Malgré les progrès réalisés par les Iraniennes au cours des quatre dernières décennies, le classement international du pays en matière d’égalité des sexes reste parmi les plus bas.

Selon le Global Gender Gap Report 2021 du Forum économique mondial, l’Iran se classe 150e sur 156, ce qui en fait l’un des pays présentant les écarts économiques entre les sexes les plus importants avec l’Inde, le Pakistan, la Syrie, le Yémen, l’Irak et l’Afghanistan.

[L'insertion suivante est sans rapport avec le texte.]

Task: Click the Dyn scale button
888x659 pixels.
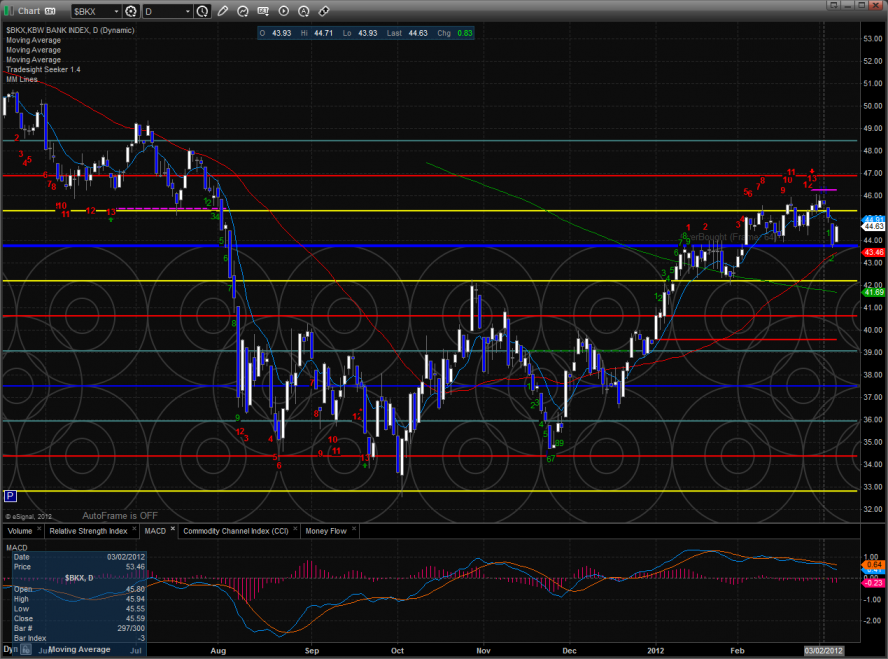Action: (10, 651)
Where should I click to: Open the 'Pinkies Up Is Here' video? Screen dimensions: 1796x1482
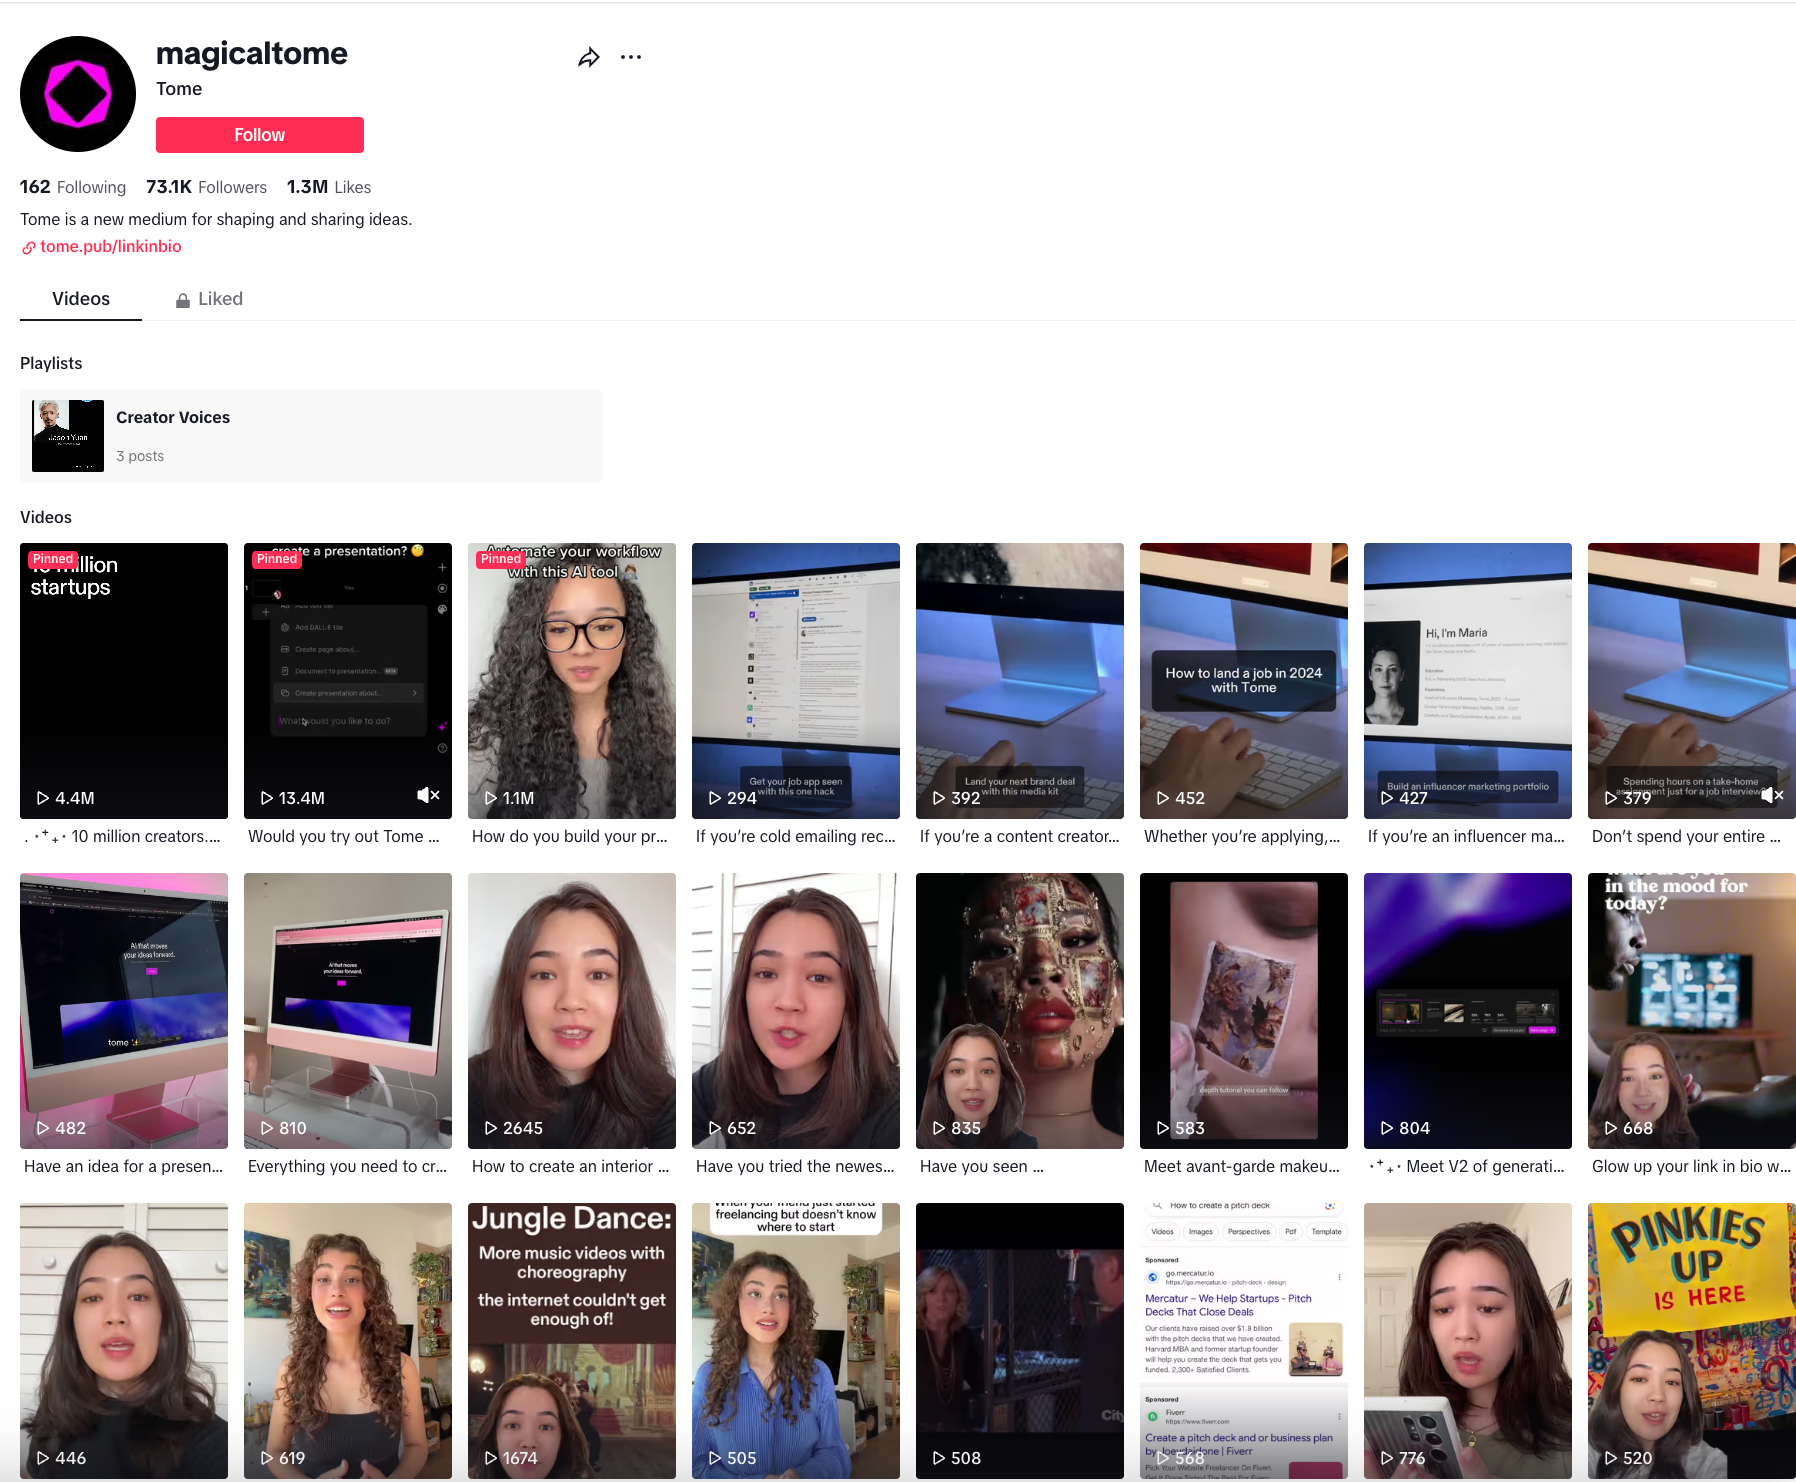1692,1341
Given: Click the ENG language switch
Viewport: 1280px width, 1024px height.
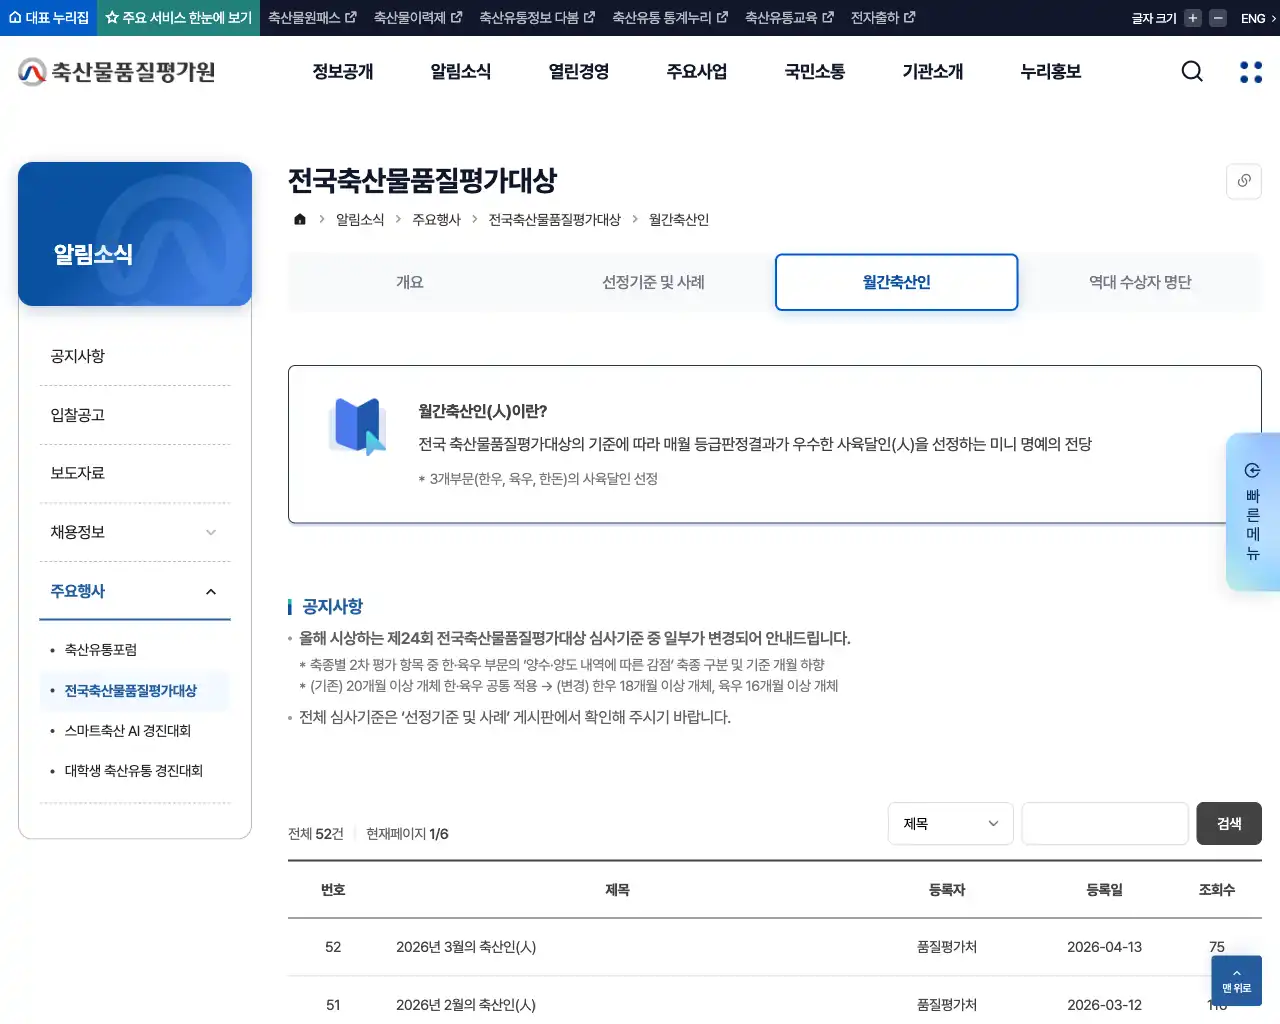Looking at the screenshot, I should click(x=1253, y=17).
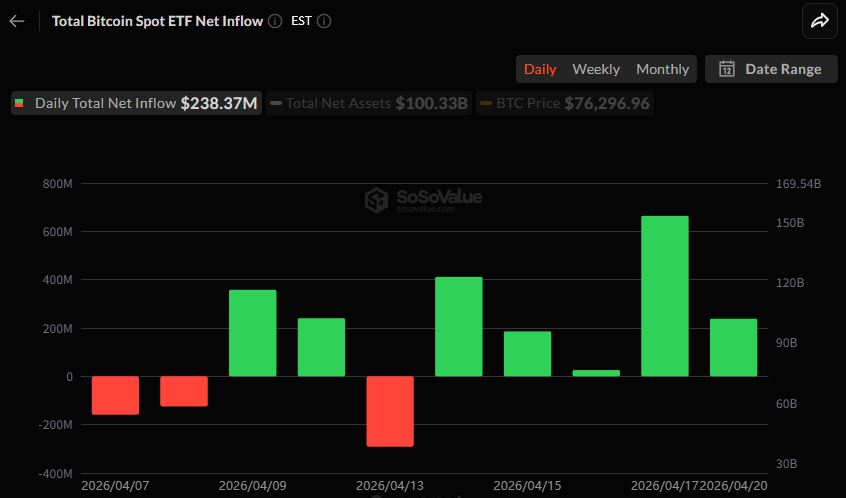Switch to the Monthly view
The width and height of the screenshot is (846, 498).
662,69
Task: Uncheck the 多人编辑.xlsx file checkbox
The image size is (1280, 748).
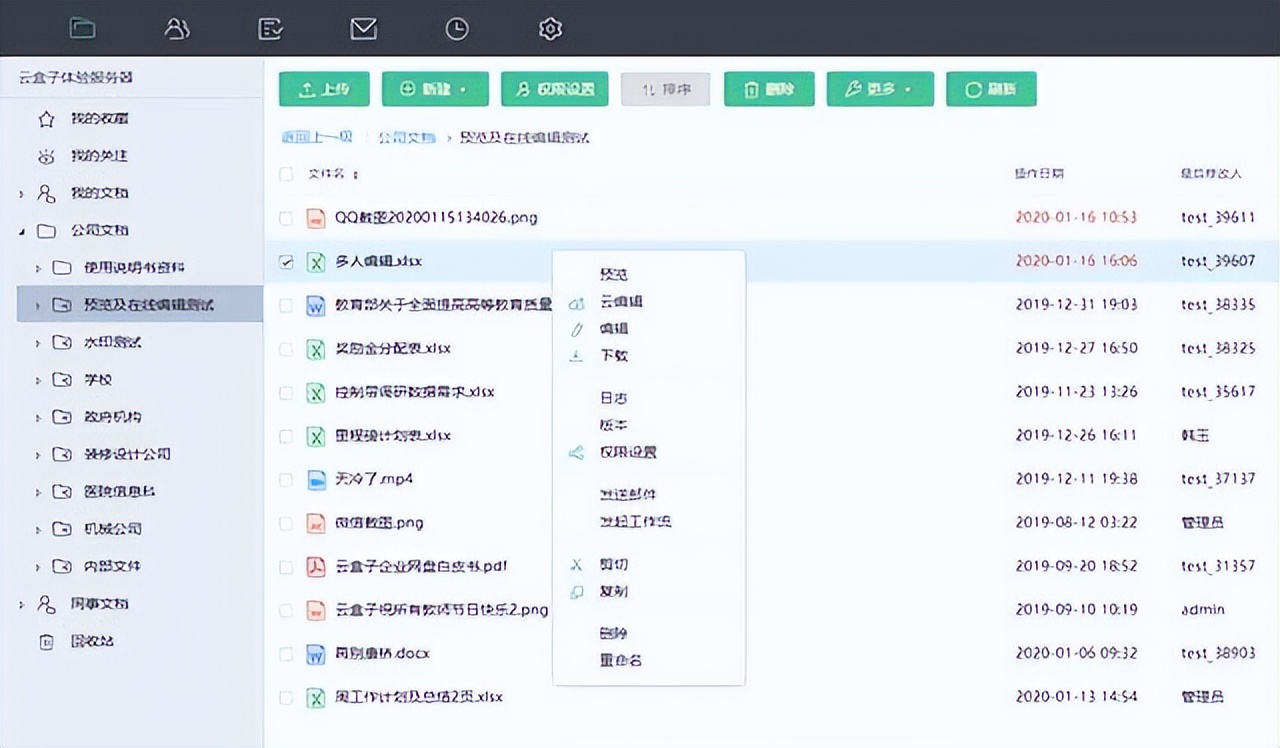Action: point(285,262)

L’avenir des droits des femmes

« Khazali et Raïssi pensent d’abord et avant tout aux “épouses et mères” et proposeront probablement des politiques similaires à celles que nous avons vues pendant la présidence d’Ahmadinejad : le hijab obligatoire sera appliqué plus strictement et les femmes seront plus intensément contrôlées dans les espaces publics », redoute Sussan Tahmasebi, directrice de Femena, une organisation qui œuvre pour la promotion des droits des femmes au Moyen-Orient et en Asie occidentale.

Fatemeh Hasani, sociologue et militante de la condition féminine à Téhéran, abonde dans ce sens.

« Nous craignons, comme à l’époque d’Ahmadinejad, non seulement de ne pas faire de progrès, mais aussi d’essuyer de sérieux revers », indique-t-elle à MEE.

​Entre violences et revendications : quelle place pour les femmes en Iran ?

 

En ce qui concerne les perspectives des droits des femmes dans les années à venir, Sussan Tahmasebi ajoute que « les femmes seront encouragées par des mesures incitatives et dissuasives à choisir le mariage et la maternité plutôt qu’une carrière et le célibat ».

Cependant, poursuit-elle, en raison des graves difficultés économiques du pays, « ces politiques seront difficiles à vendre aux femmes et financièrement difficiles à mettre en œuvre pour le gouvernement ».

Alors que le taux de chômage des femmes dans le pays s’élève à 27,8 %, environ 71 % de toutes les femmes diplômées restent sans emploi. Selon Hasani, les femmes constituent près de la moitié de la population du pays et le gouvernement ne peut pas facilement ignorer leurs demandes et leurs besoins sans conséquences importantes.

La recherche de l’égalité dans l’économie et sur le marché du travail pourrait être une demande majeure pour les nombreuses années à venir, mais il y en a beaucoup d’autres, en particulier chez la jeune génération, qui aspire à plus de libertés sociales en plus du droit de travailler.

« Il existe des écarts fondamentaux entre les demandes réelles des femmes et ce qui est fait par les décideurs socioculturels », explique Fatemeh Hasani, ajoutant que ces écarts « pourraient avoir des conséquences majeures pour la société s’ils ne sont pas correctement traités ».